Paul Goble
Staunton, July 18 – The Museum of Political Repressions in Kyzyl, the capital of Tyva, contains a remarkable painting. It shows a horse who won championships there in the late 1930s but who was charged with being a counter-revolutionary and then executed by the Soviet authorities.
That a horse should have been subject to such a fate reflects the complicated relationship between Buddhism and Bolshevism in what was from 1921 to 1944 a Soviet satellite known as Tannu Tuva and known if at all for its remarkable triangle-shaped stamps and then was annexed by Moscow.
These complexities are discussed by Kara-Kuske Choodu, 85, a prominent Tyvan writer, the son and grandson of lamas, a member of a family numerous of which were repressed and who himself was driven into the streets at the end of Stalin’s time because no one would risk taking him in (sibreal.org/a/kak-v-tuve-repressirovali-monahov-i-ih-sem-i/31302400.html).
Choodu’s grandfather killed himself rather than surrender his monastery to the communists, and his father was sent to the GULAG but before the end of his life was rehabilitated as someone who had been falsely accused. But Choodu makes clear that for himself and them, the relations between communism and Buddhism in Tyva were fraught.
He has told his family’s story in a series of essays, novels, and short stories that are required reading in the Tyvan school system to this day. Tyvan historian Ottuk Irgit puts them into a broader historical account.

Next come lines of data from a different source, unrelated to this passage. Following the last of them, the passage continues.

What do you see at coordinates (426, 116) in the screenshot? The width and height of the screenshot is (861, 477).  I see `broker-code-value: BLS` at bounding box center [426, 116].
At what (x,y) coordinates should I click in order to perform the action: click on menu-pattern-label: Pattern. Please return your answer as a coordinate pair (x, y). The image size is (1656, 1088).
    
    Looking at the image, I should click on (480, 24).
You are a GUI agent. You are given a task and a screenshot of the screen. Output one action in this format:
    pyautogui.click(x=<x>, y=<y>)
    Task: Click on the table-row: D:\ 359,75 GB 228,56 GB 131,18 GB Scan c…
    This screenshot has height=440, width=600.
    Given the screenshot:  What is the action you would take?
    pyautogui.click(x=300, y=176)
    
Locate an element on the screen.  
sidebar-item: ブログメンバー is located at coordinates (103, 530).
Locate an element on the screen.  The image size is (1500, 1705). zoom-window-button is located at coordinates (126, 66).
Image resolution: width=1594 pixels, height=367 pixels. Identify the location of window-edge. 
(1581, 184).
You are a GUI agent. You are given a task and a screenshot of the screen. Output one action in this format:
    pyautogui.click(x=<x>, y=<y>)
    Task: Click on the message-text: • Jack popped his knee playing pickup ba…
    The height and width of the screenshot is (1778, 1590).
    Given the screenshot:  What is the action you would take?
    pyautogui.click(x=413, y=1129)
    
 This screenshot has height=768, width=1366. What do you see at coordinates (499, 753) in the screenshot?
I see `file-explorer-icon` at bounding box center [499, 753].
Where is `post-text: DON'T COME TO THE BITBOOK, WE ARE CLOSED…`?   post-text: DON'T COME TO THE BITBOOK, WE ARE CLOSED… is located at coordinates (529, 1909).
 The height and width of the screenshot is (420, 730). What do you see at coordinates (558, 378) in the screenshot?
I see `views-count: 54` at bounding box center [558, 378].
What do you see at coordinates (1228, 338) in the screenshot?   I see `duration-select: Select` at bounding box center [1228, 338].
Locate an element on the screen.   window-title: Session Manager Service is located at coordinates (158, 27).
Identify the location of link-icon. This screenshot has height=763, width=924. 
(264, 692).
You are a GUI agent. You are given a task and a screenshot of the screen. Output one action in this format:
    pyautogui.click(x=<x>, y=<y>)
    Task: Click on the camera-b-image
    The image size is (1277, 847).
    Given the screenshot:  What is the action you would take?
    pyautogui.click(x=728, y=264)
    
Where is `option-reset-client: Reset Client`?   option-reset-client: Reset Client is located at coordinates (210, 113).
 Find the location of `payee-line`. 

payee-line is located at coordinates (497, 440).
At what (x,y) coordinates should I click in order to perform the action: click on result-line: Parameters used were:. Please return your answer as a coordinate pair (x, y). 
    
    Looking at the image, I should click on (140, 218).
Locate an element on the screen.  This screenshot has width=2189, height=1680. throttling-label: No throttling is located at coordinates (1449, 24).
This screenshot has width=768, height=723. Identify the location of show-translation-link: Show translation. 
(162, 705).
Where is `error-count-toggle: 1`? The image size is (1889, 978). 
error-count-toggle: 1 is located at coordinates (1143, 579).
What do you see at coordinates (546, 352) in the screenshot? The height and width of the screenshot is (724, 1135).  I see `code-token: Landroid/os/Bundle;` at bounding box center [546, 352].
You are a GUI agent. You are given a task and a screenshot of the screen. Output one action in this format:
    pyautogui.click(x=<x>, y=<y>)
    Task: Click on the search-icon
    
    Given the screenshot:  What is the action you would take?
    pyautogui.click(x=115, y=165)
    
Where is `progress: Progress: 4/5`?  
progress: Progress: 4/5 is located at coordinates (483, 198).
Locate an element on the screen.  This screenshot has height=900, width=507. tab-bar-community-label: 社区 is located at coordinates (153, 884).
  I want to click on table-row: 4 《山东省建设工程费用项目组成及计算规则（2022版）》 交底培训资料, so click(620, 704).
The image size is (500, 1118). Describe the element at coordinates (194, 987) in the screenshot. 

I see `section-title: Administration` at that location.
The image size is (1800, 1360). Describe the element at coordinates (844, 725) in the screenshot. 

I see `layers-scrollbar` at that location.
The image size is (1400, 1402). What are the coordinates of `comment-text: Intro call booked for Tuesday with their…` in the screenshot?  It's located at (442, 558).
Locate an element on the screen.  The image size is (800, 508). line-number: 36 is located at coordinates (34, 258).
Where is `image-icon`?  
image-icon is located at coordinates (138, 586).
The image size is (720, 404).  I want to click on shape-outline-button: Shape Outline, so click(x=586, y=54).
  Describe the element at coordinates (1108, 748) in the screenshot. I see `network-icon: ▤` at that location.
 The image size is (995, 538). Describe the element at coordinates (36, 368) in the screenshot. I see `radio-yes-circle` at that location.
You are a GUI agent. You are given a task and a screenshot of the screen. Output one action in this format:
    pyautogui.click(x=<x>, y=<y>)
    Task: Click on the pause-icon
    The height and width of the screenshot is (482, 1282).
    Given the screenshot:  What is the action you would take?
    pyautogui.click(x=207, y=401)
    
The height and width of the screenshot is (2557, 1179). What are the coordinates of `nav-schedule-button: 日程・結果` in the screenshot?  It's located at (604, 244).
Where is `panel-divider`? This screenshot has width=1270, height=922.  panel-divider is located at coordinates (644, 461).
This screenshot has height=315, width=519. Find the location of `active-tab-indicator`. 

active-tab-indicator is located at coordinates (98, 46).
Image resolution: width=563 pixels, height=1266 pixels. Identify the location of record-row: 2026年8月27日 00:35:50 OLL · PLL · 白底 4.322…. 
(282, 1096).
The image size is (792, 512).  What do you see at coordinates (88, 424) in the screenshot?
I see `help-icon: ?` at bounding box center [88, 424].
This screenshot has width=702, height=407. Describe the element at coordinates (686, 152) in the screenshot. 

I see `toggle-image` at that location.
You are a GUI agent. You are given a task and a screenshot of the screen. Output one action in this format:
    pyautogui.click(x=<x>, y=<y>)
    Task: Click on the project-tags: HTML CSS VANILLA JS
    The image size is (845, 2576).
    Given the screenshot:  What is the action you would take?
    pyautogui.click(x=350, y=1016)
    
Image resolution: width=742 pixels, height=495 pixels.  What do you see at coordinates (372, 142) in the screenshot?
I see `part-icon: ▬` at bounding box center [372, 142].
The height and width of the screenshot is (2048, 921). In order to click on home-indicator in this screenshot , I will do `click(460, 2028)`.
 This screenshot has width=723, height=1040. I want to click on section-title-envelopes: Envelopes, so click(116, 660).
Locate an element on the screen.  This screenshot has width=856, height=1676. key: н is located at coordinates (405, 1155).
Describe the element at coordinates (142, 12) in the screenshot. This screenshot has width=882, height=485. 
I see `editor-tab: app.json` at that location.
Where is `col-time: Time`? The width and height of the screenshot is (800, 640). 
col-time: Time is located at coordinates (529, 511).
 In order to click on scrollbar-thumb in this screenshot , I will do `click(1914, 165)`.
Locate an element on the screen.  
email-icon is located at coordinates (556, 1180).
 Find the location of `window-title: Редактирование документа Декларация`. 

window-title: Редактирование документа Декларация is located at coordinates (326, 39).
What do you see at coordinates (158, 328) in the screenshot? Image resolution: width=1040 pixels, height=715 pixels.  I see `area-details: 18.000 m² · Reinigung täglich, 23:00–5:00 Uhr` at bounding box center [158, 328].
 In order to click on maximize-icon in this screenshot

After the Tyvan revolution took place in 1921, he says, communists and Buddhists coexisted and cooperated for much of the 1920s.
The situation in which the incompatible were combined ended at the end of the 1920s when Salchak Toka, a graduate of the Communist University of the Toilers of the East, returned with a group of comrades, imposed collectivization and attacked Buddhism. Both things sparked revolts which he brutally put down.
He russianized the republic and rejected a Latin script-based alphabet that had been prepared, repressing all those involved in that effort. Then, in 1944, Toka led the republic into the USSR where sovietization intensified, leading to such outrages as the execution of a horse for supposed counter-revolutionary activities.
Buddhism revived only after the disintegration of the USSR, with lamas returning and the autonomous republic acquiring a chief lama in 1997. Now, there are a total of 16 Buddhist shrines; and their travails in Soviet times live on in the memories of aging survivors like Choodu and at the Museum of Political Repressions.